=== Brief ===
Type out the entries again, keeping every word unchanged.

[Dataset content — start]

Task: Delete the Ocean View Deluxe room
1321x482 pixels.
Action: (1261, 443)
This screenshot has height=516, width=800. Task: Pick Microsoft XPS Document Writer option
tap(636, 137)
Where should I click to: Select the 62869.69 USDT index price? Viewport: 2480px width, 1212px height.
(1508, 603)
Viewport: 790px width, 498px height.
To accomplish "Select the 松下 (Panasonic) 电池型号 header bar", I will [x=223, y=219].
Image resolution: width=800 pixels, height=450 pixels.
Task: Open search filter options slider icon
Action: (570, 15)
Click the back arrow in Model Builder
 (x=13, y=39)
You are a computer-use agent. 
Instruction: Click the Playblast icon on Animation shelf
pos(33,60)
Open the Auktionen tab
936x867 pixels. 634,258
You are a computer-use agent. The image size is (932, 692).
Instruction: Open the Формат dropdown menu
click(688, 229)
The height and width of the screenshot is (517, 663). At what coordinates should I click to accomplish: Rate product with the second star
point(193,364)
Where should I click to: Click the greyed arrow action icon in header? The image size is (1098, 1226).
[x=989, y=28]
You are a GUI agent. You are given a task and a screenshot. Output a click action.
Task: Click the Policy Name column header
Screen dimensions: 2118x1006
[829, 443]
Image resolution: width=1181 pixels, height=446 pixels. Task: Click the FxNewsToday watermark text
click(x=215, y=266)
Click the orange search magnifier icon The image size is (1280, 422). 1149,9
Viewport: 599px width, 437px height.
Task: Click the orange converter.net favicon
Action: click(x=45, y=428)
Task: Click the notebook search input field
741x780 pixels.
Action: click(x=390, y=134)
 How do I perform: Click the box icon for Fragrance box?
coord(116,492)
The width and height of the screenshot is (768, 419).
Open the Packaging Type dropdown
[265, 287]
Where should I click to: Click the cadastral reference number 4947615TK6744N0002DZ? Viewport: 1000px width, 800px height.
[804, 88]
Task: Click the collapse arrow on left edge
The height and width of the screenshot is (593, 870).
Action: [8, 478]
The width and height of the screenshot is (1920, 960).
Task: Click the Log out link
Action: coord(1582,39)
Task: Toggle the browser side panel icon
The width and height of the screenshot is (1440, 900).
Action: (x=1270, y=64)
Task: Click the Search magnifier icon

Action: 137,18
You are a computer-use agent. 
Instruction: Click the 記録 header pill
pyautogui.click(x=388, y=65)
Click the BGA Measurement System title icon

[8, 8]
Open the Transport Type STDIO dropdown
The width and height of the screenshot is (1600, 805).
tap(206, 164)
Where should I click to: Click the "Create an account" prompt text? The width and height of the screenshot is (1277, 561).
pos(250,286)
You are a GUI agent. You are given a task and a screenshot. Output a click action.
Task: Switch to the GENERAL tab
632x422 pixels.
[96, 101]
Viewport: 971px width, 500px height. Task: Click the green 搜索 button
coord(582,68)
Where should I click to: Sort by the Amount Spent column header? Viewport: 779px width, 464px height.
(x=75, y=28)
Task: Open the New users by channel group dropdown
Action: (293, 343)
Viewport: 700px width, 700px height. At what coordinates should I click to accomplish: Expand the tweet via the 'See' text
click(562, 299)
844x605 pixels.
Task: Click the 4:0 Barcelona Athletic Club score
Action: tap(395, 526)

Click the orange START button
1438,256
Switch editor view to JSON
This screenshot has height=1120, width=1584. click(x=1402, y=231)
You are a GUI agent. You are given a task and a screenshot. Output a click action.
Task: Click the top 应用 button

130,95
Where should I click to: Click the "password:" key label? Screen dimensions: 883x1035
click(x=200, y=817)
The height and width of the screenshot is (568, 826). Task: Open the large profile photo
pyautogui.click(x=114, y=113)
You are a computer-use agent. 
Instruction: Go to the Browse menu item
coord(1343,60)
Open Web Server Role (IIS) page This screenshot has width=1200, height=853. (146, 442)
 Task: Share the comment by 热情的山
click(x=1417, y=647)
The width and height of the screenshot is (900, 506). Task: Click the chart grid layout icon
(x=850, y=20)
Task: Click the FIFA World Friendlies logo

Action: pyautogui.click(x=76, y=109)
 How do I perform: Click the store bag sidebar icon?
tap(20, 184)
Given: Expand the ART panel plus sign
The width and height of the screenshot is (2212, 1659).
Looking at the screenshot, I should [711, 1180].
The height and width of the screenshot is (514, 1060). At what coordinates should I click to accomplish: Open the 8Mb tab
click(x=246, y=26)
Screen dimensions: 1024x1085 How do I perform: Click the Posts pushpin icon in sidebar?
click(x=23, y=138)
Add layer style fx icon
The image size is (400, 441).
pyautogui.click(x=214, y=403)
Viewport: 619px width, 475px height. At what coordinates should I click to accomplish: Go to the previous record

[Dataset content — finish]

=== Result for this exercise ===
Task: Delete the Ocean View Deluxe room
1321x482 pixels.
Action: (1261, 443)
This screenshot has height=516, width=800. Task: Pick Microsoft XPS Document Writer option
tap(636, 137)
Where should I click to: Select the 62869.69 USDT index price? Viewport: 2480px width, 1212px height.
(1508, 603)
Viewport: 790px width, 498px height.
To accomplish "Select the 松下 (Panasonic) 电池型号 header bar", I will [x=223, y=219].
Image resolution: width=800 pixels, height=450 pixels.
Task: Open search filter options slider icon
Action: (570, 15)
Click the back arrow in Model Builder
 (x=13, y=39)
You are a computer-use agent. 
Instruction: Click the Playblast icon on Animation shelf
pos(33,60)
Open the Auktionen tab
936x867 pixels. 634,258
You are a computer-use agent. The image size is (932, 692).
Instruction: Open the Формат dropdown menu
click(688, 229)
The height and width of the screenshot is (517, 663). At what coordinates should I click to accomplish: Rate product with the second star
point(193,364)
Where should I click to: Click the greyed arrow action icon in header? The image size is (1098, 1226).
[x=989, y=28]
You are a GUI agent. You are given a task and a screenshot. Output a click action.
Task: Click the Policy Name column header
Screen dimensions: 2118x1006
[829, 443]
Image resolution: width=1181 pixels, height=446 pixels. Task: Click the FxNewsToday watermark text
click(x=215, y=266)
Click the orange search magnifier icon The image size is (1280, 422). 1149,9
Viewport: 599px width, 437px height.
Task: Click the orange converter.net favicon
Action: click(x=45, y=428)
Task: Click the notebook search input field
741x780 pixels.
Action: click(x=390, y=134)
 How do I perform: Click the box icon for Fragrance box?
coord(116,492)
The width and height of the screenshot is (768, 419).
Open the Packaging Type dropdown
[265, 287]
Where should I click to: Click the cadastral reference number 4947615TK6744N0002DZ? Viewport: 1000px width, 800px height.
[804, 88]
Task: Click the collapse arrow on left edge
The height and width of the screenshot is (593, 870).
Action: [8, 478]
The width and height of the screenshot is (1920, 960).
Task: Click the Log out link
Action: coord(1582,39)
Task: Toggle the browser side panel icon
The width and height of the screenshot is (1440, 900).
Action: (x=1270, y=64)
Task: Click the Search magnifier icon

Action: 137,18
You are a computer-use agent. 
Instruction: Click the 記録 header pill
pyautogui.click(x=388, y=65)
Click the BGA Measurement System title icon

[8, 8]
Open the Transport Type STDIO dropdown
The width and height of the screenshot is (1600, 805).
tap(206, 164)
Where should I click to: Click the "Create an account" prompt text? The width and height of the screenshot is (1277, 561).
pos(250,286)
You are a GUI agent. You are given a task and a screenshot. Output a click action.
Task: Switch to the GENERAL tab
632x422 pixels.
[96, 101]
Viewport: 971px width, 500px height. Task: Click the green 搜索 button
coord(582,68)
Where should I click to: Sort by the Amount Spent column header? Viewport: 779px width, 464px height.
(x=75, y=28)
Task: Open the New users by channel group dropdown
Action: (293, 343)
Viewport: 700px width, 700px height. At what coordinates should I click to accomplish: Expand the tweet via the 'See' text
click(562, 299)
844x605 pixels.
Task: Click the 4:0 Barcelona Athletic Club score
Action: tap(395, 526)

Click the orange START button
1438,256
Switch editor view to JSON
This screenshot has height=1120, width=1584. click(x=1402, y=231)
You are a GUI agent. You are given a task and a screenshot. Output a click action.
Task: Click the top 应用 button

130,95
Where should I click to: Click the "password:" key label? Screen dimensions: 883x1035
click(x=200, y=817)
The height and width of the screenshot is (568, 826). Task: Open the large profile photo
pyautogui.click(x=114, y=113)
You are a computer-use agent. 
Instruction: Go to the Browse menu item
coord(1343,60)
Open Web Server Role (IIS) page This screenshot has width=1200, height=853. (146, 442)
 Task: Share the comment by 热情的山
click(x=1417, y=647)
The width and height of the screenshot is (900, 506). Task: Click the chart grid layout icon
(x=850, y=20)
Task: Click the FIFA World Friendlies logo

Action: pyautogui.click(x=76, y=109)
 How do I perform: Click the store bag sidebar icon?
tap(20, 184)
Given: Expand the ART panel plus sign
The width and height of the screenshot is (2212, 1659).
Looking at the screenshot, I should [711, 1180].
The height and width of the screenshot is (514, 1060). At what coordinates should I click to accomplish: Open the 8Mb tab
click(x=246, y=26)
Screen dimensions: 1024x1085 How do I perform: Click the Posts pushpin icon in sidebar?
click(x=23, y=138)
Add layer style fx icon
The image size is (400, 441).
pyautogui.click(x=214, y=403)
Viewport: 619px width, 475px height. At what coordinates should I click to accomplish: Go to the previous record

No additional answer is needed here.